* **What to produce**: Using the records below, output the stretch that opens with the line containing "Viewport: 868px width, 347px height." and closes with the line containing "Task: Click the Check account button", exactly and including both lines, with nothing more.
____________________
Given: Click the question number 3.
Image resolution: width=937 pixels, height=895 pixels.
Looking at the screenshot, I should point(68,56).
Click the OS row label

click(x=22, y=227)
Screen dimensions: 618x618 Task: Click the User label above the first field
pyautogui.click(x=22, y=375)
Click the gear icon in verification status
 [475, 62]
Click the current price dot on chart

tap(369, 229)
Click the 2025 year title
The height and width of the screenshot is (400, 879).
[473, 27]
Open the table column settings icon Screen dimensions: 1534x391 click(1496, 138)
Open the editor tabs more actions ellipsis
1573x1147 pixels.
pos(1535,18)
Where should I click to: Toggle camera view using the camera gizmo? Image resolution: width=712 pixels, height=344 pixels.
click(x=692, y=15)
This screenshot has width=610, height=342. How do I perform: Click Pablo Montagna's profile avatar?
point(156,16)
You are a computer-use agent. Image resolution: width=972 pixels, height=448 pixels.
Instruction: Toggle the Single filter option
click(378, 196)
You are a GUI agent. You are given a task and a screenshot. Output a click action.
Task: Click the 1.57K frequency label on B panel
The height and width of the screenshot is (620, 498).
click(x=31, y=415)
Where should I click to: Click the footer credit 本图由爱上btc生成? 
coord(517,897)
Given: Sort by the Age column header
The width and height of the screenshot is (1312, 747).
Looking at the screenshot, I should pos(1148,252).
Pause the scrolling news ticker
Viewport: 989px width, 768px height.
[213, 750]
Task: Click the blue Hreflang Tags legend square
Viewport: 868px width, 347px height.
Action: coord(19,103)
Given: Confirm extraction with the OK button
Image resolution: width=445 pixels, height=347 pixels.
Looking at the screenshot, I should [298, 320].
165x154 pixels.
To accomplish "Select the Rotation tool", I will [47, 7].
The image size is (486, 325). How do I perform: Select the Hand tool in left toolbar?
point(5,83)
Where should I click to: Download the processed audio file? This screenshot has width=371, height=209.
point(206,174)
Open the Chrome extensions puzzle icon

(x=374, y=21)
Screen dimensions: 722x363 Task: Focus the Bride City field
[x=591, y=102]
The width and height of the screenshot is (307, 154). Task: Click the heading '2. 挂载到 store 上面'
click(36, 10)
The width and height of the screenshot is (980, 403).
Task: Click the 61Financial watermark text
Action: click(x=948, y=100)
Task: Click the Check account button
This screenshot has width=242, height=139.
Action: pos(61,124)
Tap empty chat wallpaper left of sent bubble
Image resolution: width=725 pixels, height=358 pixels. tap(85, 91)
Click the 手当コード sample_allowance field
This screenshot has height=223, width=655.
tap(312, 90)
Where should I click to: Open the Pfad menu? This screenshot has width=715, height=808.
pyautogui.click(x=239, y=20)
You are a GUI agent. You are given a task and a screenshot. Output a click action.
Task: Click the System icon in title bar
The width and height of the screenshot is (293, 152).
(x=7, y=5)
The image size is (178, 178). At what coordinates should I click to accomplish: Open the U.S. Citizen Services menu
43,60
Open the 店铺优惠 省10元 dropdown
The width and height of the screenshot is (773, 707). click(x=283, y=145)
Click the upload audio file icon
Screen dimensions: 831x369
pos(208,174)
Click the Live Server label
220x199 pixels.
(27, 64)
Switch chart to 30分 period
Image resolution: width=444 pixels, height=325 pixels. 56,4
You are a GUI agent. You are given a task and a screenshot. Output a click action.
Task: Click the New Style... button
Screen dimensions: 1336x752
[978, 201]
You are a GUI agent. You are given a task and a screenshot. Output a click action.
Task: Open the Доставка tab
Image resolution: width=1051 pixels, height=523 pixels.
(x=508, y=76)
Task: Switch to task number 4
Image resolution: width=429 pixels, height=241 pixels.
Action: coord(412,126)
____________________
* **Exercise answer**:
Viewport: 868px width, 347px height.
Action: coord(19,103)
Given: Confirm extraction with the OK button
Image resolution: width=445 pixels, height=347 pixels.
Looking at the screenshot, I should [298, 320].
165x154 pixels.
To accomplish "Select the Rotation tool", I will [47, 7].
The image size is (486, 325). How do I perform: Select the Hand tool in left toolbar?
point(5,83)
Where should I click to: Download the processed audio file? This screenshot has width=371, height=209.
point(206,174)
Open the Chrome extensions puzzle icon

(x=374, y=21)
Screen dimensions: 722x363 Task: Focus the Bride City field
[x=591, y=102]
The width and height of the screenshot is (307, 154). Task: Click the heading '2. 挂载到 store 上面'
click(36, 10)
The width and height of the screenshot is (980, 403).
Task: Click the 61Financial watermark text
Action: click(x=948, y=100)
Task: Click the Check account button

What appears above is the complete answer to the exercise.